Oh Scarls! I have just seen your TA* piccie at MJs! How brave are we? I honestly didn't know you'd unveiled; I wasn't copying, honestly, just a bit pissed from a good lunch and feeling reckless and worldweary. You look wonderful - and I'd have known you anywhere. You haven't changed one bit. Cow.

*This stands for Teen Angst, Scarlet fans,, NOT Terratorial Army. How do you spell terratorial? It's coming up as an error. Sorry, still hungover. Cxx

Mrs Pouncer said...

territorial. Sorry.

scarlet-blue said...

Mrs P: I know! It truly was a day of revelation!!!
For all those who want to see what I looked like a few years ago, please click HERE!! Especially Miss Frenchie!!!
Sx

Mrs Pouncer said...

Scarly, I need more help. I now appear to be following myself. How do I remove me, and how has this happened?

Mrs Pouncer said...

It's ok; I've done it. Sorry to clutter up comments box. Delete if you wish. Cx

Emerson Marks said...

Talking of grannies, one fellow, who shall remain nameless, was borrowing some mucky films of another mate.

The person who was lending played a bit of a trick by replacing the DVD in the red hot Dutch case with some rotten film of an eighty odd year old getting drilled senseless by some mere slip of a lad of fifty.

Anyways, the lad was all ready to go by the time he realsied he'd been diddled by his DVD switching mate, but not wanting to waste what excitemnet had given him, he beat one off over the old girl anyway.

Not sure if anyone comes out well from that story.

scarlet-blue said...

Mrs P: No worries, Mrs P... I tried following myself but I got lost. I have a lousy sense of direction.

Mr Marks: An interesting and moving tale... Erm, no, no one gets off looking good that way...

Sx

Crabbers said...

Scarlet-blue : Avertissement sur le contenu ...Qui disent !??

Very ...Very... pretty !!

Your hair is similar in that of the angels! :))
In your eyes I see all United Kingdom ! ;)

Crabbers said...

Le canular du spaghettis ,m'a fait énormément rire En 1957 !!

underOvr (aka The U) said...

Scarlet,

"... I'm relying on you to write a proper saxophone post."

I think you tease me here Scarlet since:
1. You've been playing the sax for several years (whereas I just bought one).
2. You've already written a lovely informative post on the sax.

And that wouldn't be cool....coming behind you writing a sax post.

No Scarlet, I'll leave well enough alone.

U

scarlet-blue said...

Crabbers: Thank you!! You are very kind!
And I know... spaghetti comes in cans, it doesn't grow on trees.
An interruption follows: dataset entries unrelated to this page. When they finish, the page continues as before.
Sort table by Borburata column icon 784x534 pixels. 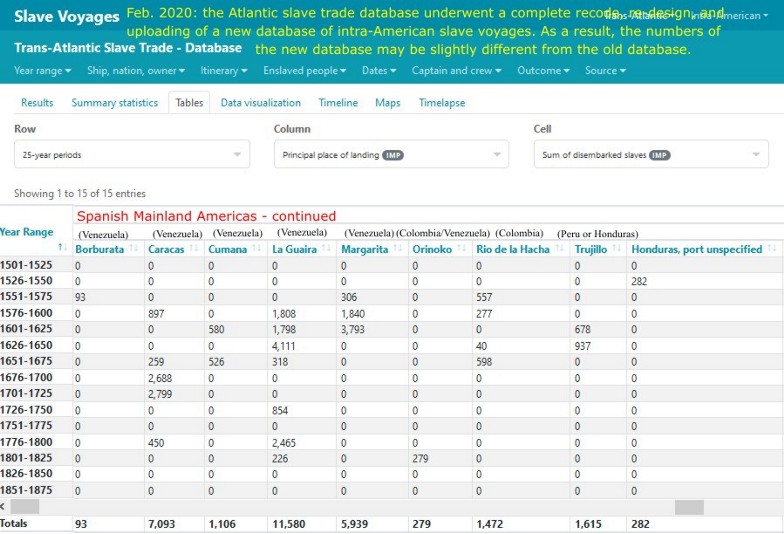[136, 249]
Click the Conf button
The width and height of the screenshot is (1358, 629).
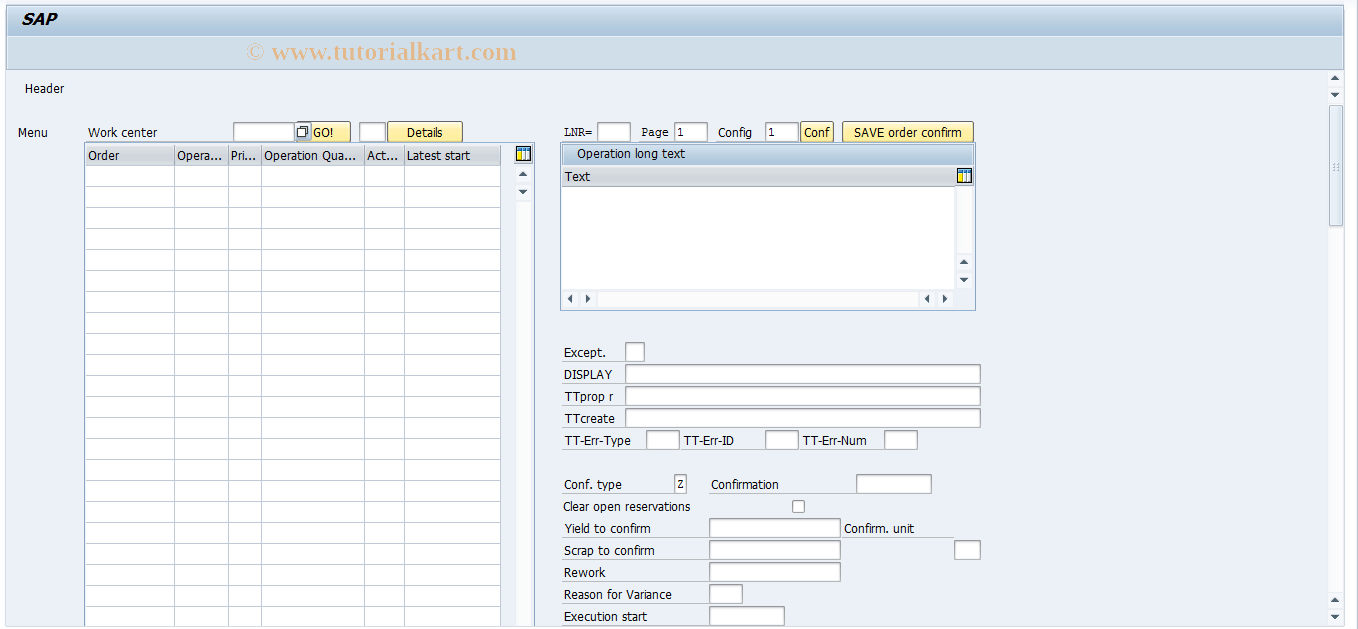coord(817,131)
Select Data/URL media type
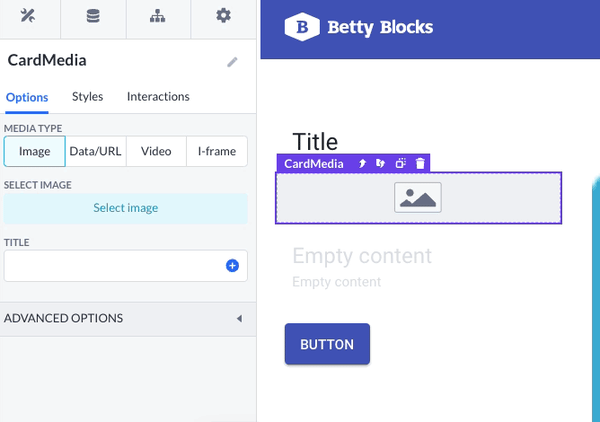The width and height of the screenshot is (600, 422). 95,151
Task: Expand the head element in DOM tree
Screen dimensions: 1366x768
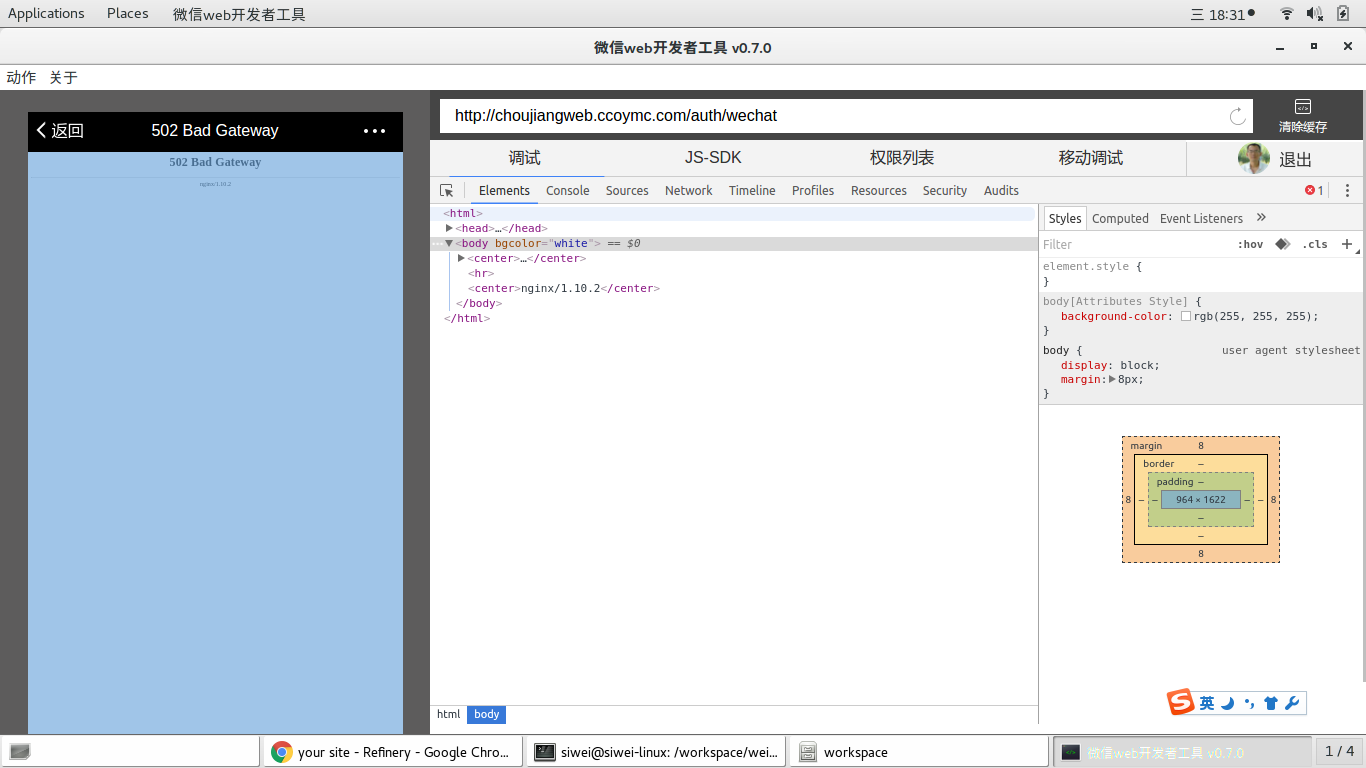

Mr U: Have you tried using the Jamey Aebersold series of books for learning Jazz. Once you get your head round the layout, they're very good.
My first 'learn to play' book was Learn As You Play Saxophone by Peter Wastall - it's a bit boring but very good for learning the basics. I'd also recommend The Jazz Method for Saxophone by John O'Neill... my favourite learning book.
Also check out this site for saxophones and links, I think it's worldwide.
I'm lucky - this place is 15 mins down the road from me! And also, have you found yourself a good teacher? It's worth it.

Sx

underOvr (aka The U) said...

Scarlet,

Thanks for the 411 resources. There are two places here in Smalltown but my issue with learning is one of time management.
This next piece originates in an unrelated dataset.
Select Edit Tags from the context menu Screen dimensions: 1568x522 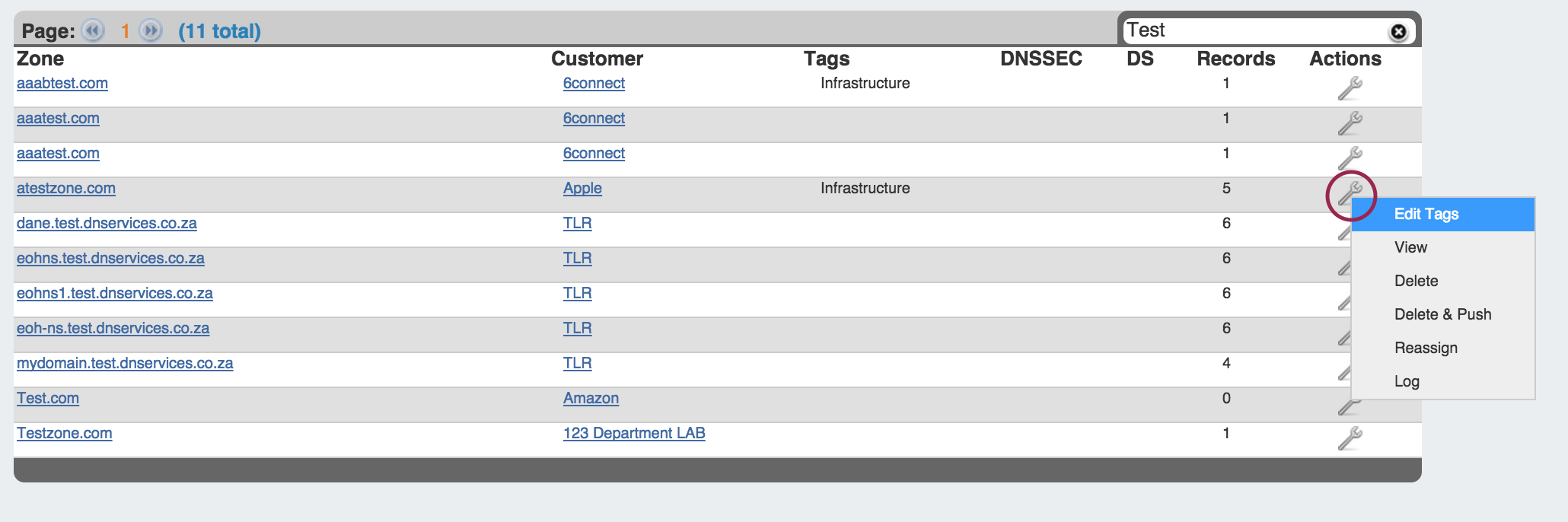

I have always loved the sax more than any musical instrument. I think hearing Jr. Walker and the All Stars play Shotgun solidified my love for the instrument and those who play it.
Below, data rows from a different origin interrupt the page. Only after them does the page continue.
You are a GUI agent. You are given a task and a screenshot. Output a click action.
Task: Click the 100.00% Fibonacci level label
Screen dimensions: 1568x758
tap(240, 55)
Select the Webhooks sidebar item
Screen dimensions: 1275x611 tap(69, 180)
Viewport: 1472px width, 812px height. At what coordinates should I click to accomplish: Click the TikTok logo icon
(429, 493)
It may sound silly but I saw this instrument and I wanted it. I had not thought about leaning to play, I just wanted it.

I would love to take lessons but I have no time. It seems writing consumes my free time now.

That is the way it is for me Scarlet, I am consumed by my love and passion. It becomes a matter of prioritizing and focus; I'm not efficient at multiprocessing. I remember my Grandmother constantly warning me about having "too many irons in the fire" (none of them will get hot was her logic); so I'm more of an ordered guy when it comes to processing (Thanks Grandma).

See what you've gone and done Scarlet? This is not a comment; it's a fucking blog post!

You have a great weekend will you? As they say where I come from, "Do it for me".

U

scarlet-blue said...

Mr U: Tsk!! You need to blow that horn!!! 10 mins a day and work up from there.
But I agree about the 'too many irons' remark though... very true.
And thank you for the link to Jr. Walker and the All Stars, great stuff!